Information shown

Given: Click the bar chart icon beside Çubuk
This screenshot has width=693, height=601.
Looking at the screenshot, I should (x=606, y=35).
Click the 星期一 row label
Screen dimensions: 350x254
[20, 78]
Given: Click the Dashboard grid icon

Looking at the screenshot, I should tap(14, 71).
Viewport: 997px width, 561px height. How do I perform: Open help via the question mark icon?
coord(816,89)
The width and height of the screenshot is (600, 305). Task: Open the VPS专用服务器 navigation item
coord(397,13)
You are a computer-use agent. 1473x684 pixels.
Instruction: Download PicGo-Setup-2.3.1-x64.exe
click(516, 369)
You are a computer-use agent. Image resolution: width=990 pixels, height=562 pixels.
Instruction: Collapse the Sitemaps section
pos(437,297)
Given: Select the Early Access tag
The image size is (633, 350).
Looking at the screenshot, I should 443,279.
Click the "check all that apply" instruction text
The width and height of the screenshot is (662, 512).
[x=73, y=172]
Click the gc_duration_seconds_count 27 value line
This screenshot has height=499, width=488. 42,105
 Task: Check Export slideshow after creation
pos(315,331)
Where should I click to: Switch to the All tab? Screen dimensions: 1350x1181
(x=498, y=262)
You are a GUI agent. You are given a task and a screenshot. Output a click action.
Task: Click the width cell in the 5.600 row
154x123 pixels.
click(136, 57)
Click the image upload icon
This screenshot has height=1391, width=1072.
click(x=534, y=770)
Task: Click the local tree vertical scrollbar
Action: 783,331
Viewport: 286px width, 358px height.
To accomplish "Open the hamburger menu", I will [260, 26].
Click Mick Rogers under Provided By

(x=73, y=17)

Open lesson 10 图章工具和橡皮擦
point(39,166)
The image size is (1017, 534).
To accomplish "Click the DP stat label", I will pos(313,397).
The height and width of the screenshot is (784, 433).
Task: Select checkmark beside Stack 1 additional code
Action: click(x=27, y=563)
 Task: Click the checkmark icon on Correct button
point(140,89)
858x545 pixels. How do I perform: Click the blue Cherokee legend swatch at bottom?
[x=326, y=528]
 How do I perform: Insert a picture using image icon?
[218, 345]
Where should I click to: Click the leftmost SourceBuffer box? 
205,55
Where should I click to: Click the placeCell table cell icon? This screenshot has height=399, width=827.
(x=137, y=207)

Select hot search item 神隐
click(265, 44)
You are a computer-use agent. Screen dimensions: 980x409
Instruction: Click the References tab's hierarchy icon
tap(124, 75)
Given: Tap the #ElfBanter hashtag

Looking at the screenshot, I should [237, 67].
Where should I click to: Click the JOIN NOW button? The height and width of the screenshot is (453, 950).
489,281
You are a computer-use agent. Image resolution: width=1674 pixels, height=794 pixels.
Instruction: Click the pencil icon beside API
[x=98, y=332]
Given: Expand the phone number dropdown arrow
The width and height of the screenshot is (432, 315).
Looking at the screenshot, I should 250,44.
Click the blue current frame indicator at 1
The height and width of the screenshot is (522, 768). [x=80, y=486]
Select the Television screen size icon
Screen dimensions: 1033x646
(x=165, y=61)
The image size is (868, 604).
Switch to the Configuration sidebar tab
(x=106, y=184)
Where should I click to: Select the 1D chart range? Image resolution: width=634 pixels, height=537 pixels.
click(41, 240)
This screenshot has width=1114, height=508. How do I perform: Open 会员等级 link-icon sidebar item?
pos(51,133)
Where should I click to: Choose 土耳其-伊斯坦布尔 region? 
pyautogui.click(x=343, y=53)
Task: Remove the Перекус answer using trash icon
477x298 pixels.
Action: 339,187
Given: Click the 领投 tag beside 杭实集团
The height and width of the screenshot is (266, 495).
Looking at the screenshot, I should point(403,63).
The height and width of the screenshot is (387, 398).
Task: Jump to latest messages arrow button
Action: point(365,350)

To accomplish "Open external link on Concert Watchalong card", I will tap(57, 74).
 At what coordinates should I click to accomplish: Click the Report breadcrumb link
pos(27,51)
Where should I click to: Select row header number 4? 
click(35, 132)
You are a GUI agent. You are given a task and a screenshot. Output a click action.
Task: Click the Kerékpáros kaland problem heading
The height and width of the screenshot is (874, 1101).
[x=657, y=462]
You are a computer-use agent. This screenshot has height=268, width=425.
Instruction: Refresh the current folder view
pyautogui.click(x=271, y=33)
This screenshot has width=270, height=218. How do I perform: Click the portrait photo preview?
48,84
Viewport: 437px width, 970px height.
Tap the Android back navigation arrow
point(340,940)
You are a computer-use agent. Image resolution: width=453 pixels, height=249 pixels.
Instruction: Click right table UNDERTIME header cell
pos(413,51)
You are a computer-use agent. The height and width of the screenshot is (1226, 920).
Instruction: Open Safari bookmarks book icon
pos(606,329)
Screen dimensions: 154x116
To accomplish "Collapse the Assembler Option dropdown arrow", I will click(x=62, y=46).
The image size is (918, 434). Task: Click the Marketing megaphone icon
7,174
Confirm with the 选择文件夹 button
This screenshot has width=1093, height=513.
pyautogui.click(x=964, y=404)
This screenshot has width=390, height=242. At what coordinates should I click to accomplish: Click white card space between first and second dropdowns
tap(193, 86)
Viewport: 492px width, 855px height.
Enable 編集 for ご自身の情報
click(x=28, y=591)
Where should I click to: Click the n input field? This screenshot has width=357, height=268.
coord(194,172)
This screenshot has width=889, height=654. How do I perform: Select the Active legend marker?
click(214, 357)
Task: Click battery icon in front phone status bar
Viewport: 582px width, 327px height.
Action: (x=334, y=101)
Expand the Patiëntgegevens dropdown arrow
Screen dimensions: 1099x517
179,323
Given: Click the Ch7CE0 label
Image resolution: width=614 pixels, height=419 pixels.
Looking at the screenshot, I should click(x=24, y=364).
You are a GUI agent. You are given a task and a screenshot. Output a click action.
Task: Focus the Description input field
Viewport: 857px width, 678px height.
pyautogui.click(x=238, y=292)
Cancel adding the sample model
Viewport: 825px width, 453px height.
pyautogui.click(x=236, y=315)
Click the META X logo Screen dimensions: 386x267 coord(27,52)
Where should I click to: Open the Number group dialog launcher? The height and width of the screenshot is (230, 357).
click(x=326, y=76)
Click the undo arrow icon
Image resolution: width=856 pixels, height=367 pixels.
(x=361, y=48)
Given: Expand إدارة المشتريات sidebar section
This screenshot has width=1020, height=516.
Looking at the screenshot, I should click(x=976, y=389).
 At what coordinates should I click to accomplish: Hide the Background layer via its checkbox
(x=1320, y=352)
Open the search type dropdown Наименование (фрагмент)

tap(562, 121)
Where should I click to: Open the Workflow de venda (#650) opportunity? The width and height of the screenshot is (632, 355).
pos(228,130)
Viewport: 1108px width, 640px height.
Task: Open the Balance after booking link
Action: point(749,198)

Task instructions
The range runs from the line with "Where should I click to: Open the Workflow" to the last line of the entries above, both included. Restate it word for word.

The completed task
Where should I click to: Open the Workflow de venda (#650) opportunity? The width and height of the screenshot is (632, 355).
pos(228,130)
Viewport: 1108px width, 640px height.
Task: Open the Balance after booking link
Action: point(749,198)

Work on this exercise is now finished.